In fact, the model had not found a bug. In reality, dateutil.easter computes the date for Easter in the calendar corresponding to the passed method, but always returns that date in the Gregorian calendar—which might not be a Sunday. The test written by the model assumed the computation occurred in the Gregorian calendar from start to finish, which was incorrect.

This kind of subtle semantic reasoning remains difficult for models, and it's important to keep it in mind as a limitation.

Using /hypothesis for bug hunting

Armed with a test-writing command, one natural extension is to use it to find real bugs in open-source repositories. To explore this, we used Claude Opus 4.1 to automatically write and run Hypothesis tests for a number of popular Python packages. The results were promising—we found bugs in NumPy, pandas, and Google and Amazon SDKs, and submitted patches for several of them. You can read more in our paper; it's quite short, so do give it a read if you're interested.

It's insightful to walk through one bug we found in particular: a bug in NumPy's numpy.random.wald function (also called the inverse Gaussian distribution).

To start, we ran /hypothesis numpy.random to kick off the model. This directs the model to write tests for the entire numpy.random module. The model starts by reading the source code of numpy.random as well as any relevant docstrings. It sees the function wald, realizes from its background knowledge that the mathematical wald function should only produce positive values, and tracks that as a potential property. It reads further and discovers from the docstring of wald that both the mean and scale parameters must be greater than 0.

Based on this understanding, and a few details from docstrings that we've omitted, the model proposes a range of properties:

  1. All outputs of wald are positive.
  2. No math.nan or math.inf values are returned on valid inputs.
  3. The returned array shape matches the size parameter.
  4. The mean and scale arrays broadcasts correctly.
  5. Seeding the distribution produces deterministic results.

And then goes about writing Hypothesis tests for them.

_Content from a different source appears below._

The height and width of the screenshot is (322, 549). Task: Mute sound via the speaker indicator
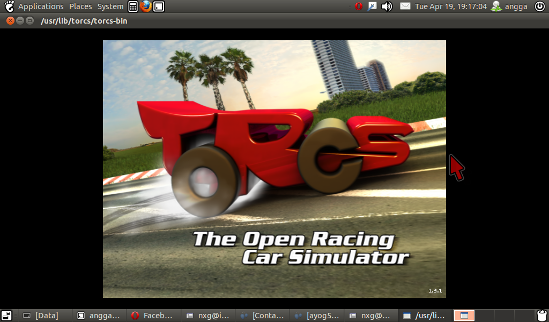point(387,6)

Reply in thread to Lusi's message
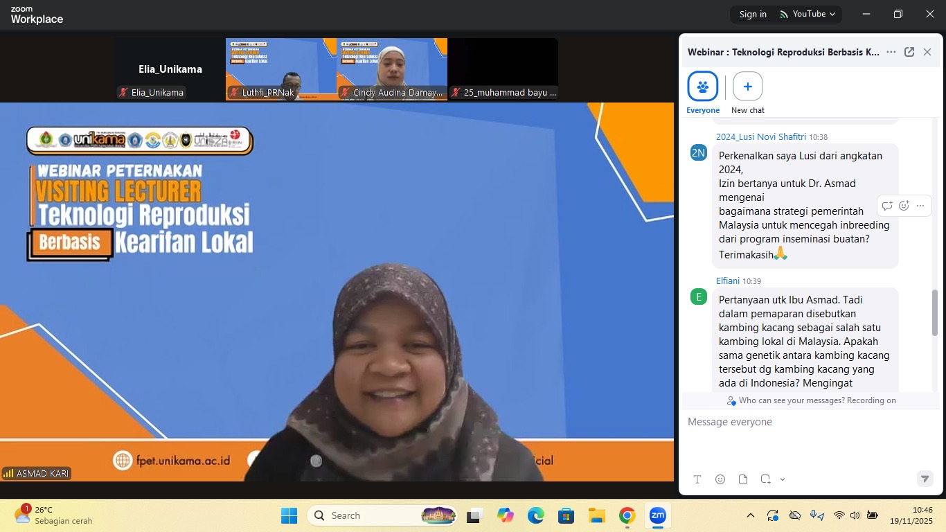887,206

Here's one of the (slightly formatted) tests it writes:

import numpy as np

from hypothesis import given, strategies as st

positive_floats = st.floats(
    min_value=1e-10, max_value=1e6, allow_nan=False, allow_infinity=False
)


@given(
    mean=positive_floats,
    scale=positive_floats,
    size=st.integers(min_value=1, max_value=1000),
)
def test_wald_all_outputs_positive(mean, scale, size):
    """Test that all Wald distribution samples are positive."""
    samples = np.random.wald(mean, scale, size)
    assert np.all(samples > 0), f"Found non-positive values: {samples[samples <= 0]}"

It then runs this test. And the test fails! After reflection, the model decides this is a real bug, leaves the test in the test suite, and reports the failure to the developer.

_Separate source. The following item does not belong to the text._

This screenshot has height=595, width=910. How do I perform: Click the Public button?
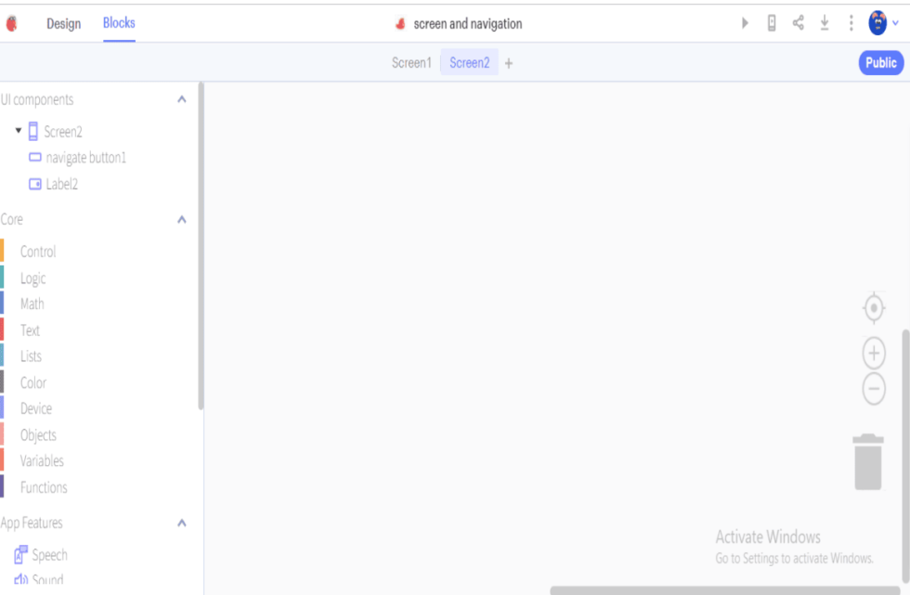[x=880, y=63]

What's going on here? We tracked this bug down to catastrophic cancellation in NumPy's wald implementation, which could sometimes result in negative values. We reported this to the NumPy maintainers alongside a patch with a more numerically stable algorithm. The NumPy maintainers confirmed the bug, and our fix was released in v2.3.4. You can check out the PR here.

We think this is a really neat confirmation of both the power of property-based testing, and the ability of current AI models to reason about code.

Conclusion

We hope you find /hypothesis useful in adding Hypothesis tests to your test suites! Developing AI prompts is more of an art than a science; so we encourage you to give any feedback on /hypothesis by opening an issue in the Hypothesis repository, even if it's just some open-ended thoughts.


  1. While Claude Code is currently the most popular tool that supports custom commands, /hypothesis is just a markdown file, and works equally as well with any AI framework that supports commands.